Adjunct Brivaracetam Shown to Significantly Reduce Partial-Onset Seizure Frequency
VANCOUVER, BC—Adjunctive treatment with brivaracetam (BRV), currently under regulatory review, is an effective and safe treatment for partial-onset (focal) seizures (POS), study authors presented at the 68th Annual AAN Meeting.
Dr. Pier Paolo Quarato, from the IRCCS Istituto Neurologico Mediterraneo, Pozzilli, Italy, and coauthors analyzed data from three Phase 3 randomized, placebo-controlled, double-blind, fixed-dose studies (NCT00490035, NCT00464269, NCT01261325) which assessed the efficacy of 50mg, 100mg, and 200mg of BRV daily or placebo. All study patients in the efficacy population (n=1,160) had POS uncontrolled by 1–2 antiepileptic medications and were not receiving concomitant levetiracetam. The safety population (n=1,262) included patients randomized to BRV 50–200mg daily or placebo who received at least 1 dose of the study drug with or without concomitant levetiracetam.

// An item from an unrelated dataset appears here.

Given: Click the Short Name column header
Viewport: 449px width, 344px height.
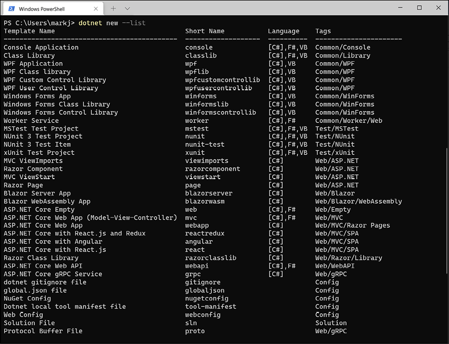Looking at the screenshot, I should 206,31.
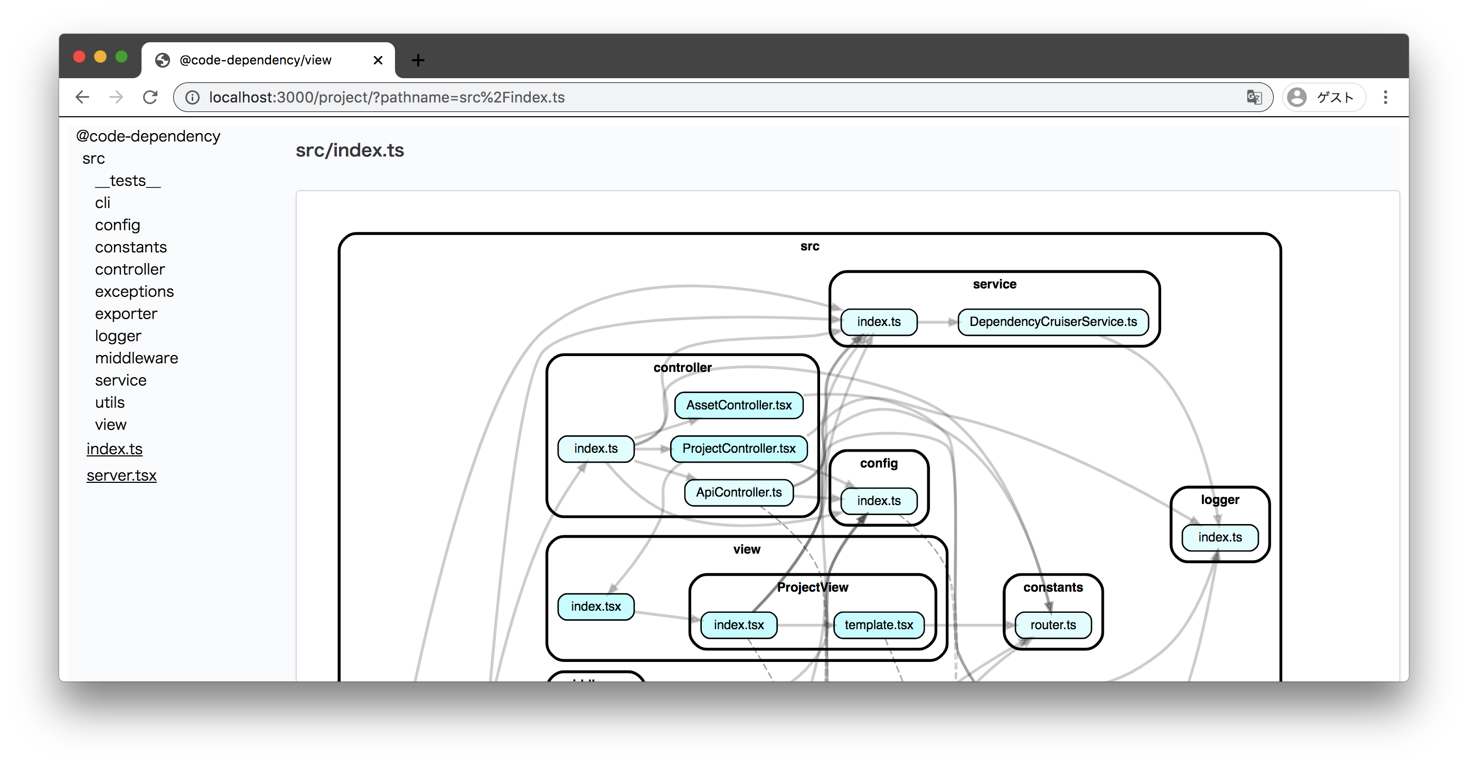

Data from the pooled analysis showed that adjunctive treatment with BRV led to a statistically significant percent reduction in POS over placebo in baseline-adjusted POS frequency per 28 days and ≥50% responder rate. Dr. Quarato added, "No overall dose-response effect was evident for either outcome, although efficacy was greater with the higher BRV dosages compared with BRV 50mg/day." Regarding secondary outcomes, response to BRV was higher than placebo without a clear dose-response effect.
For the 50mg/day group (n=161), there was a 19.5% reduction from baseline over placebo (P<0.01) and a 34.7% reduction from baseline (P<0.001). For the 100mg/day group (n=332), there was a 24.4% reduction from baseline over placebo and a 37.6% reduction from baseline (P<0.001 for both). For the BRV 200mg/day group (n=249), there was a 24.0% reduction from baseline over placebo and a 35.6% reduction from baseline (P<0.001 for both).
Each of the BRV treatment arms demonstrated a higher number of ≥50% responder rate when compared to the placebo group: 34.2% for BRV 50mg/day (P<0.01), 39.5% for BRV 100mg/day (P<0.001), and 37.8% for BRV 200mg/day (P<0.001) vs. 20.3% for placebo.
Safety was also evaluated for patients taking over ≥1 dose between 50–200mg/day with or without levetiracetam. Serious treatment-emergent adverse events (TEAEs) were reported by 3% and 2.8%, of the BRV and placebo groups, respectively. Most commonly reported adverse events included somnolence, dizziness, headache, and fatigue.
Study findings support that brivaracetam, a selective, high-affinity ligand for synaptic vesicle protein 2A, is effective and generally well tolerated at doses 50–200mg daily in adults with POS.